■ Problem to work on: Could you retype the entries below exactly, omitting every picture?

■ Information supplied:
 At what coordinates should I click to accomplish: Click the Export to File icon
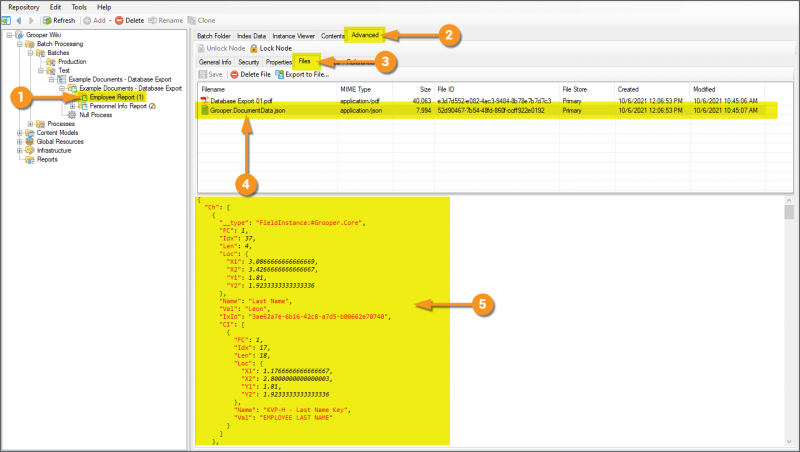click(x=279, y=74)
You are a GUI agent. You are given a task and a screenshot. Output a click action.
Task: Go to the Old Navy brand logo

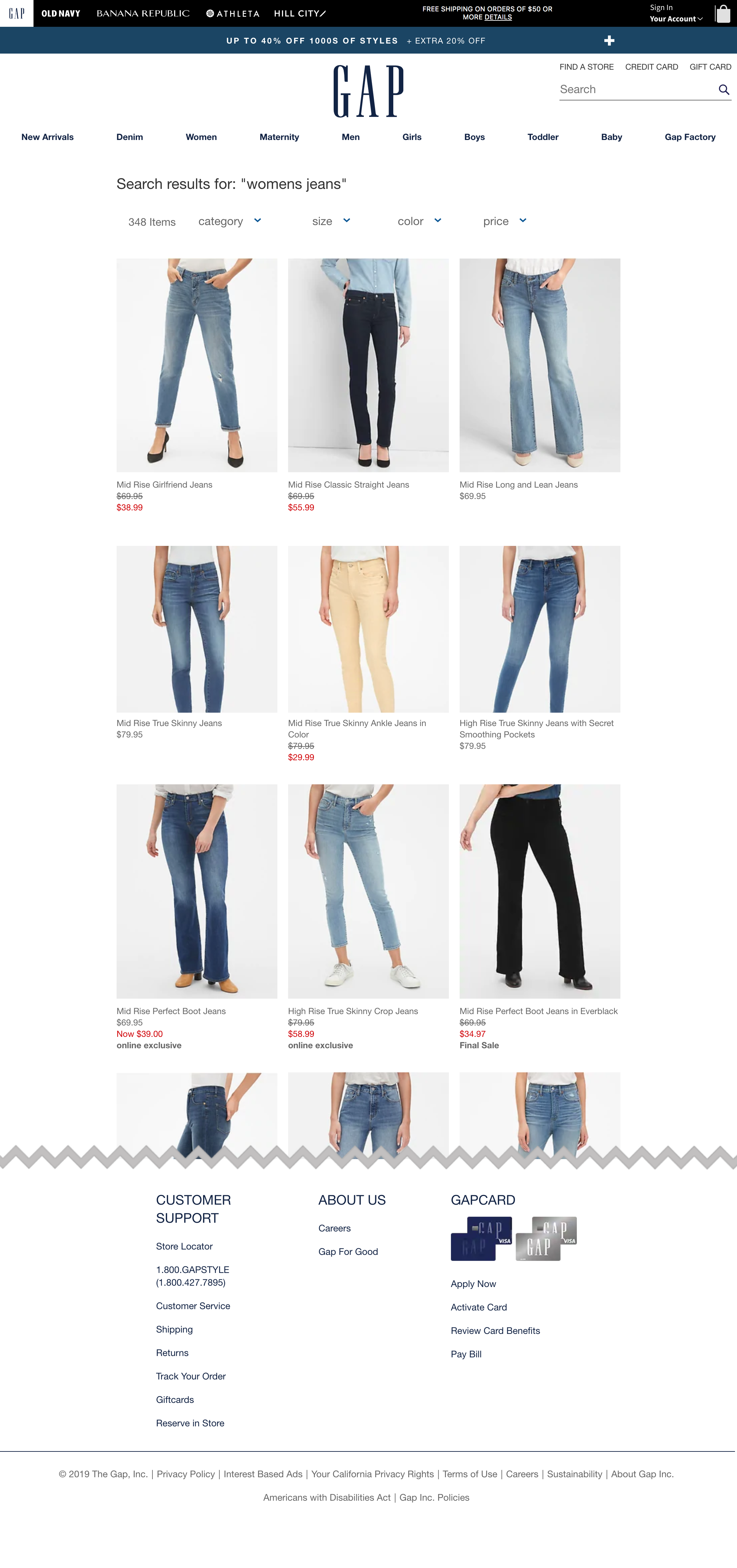click(61, 13)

■ Reply to the task:
 At what coordinates should I click to accomplish: Click the Export to File icon
click(x=279, y=74)
You are a GUI agent. You are given a task and a screenshot. Output a click action.
Task: Go to the Old Navy brand logo

click(61, 13)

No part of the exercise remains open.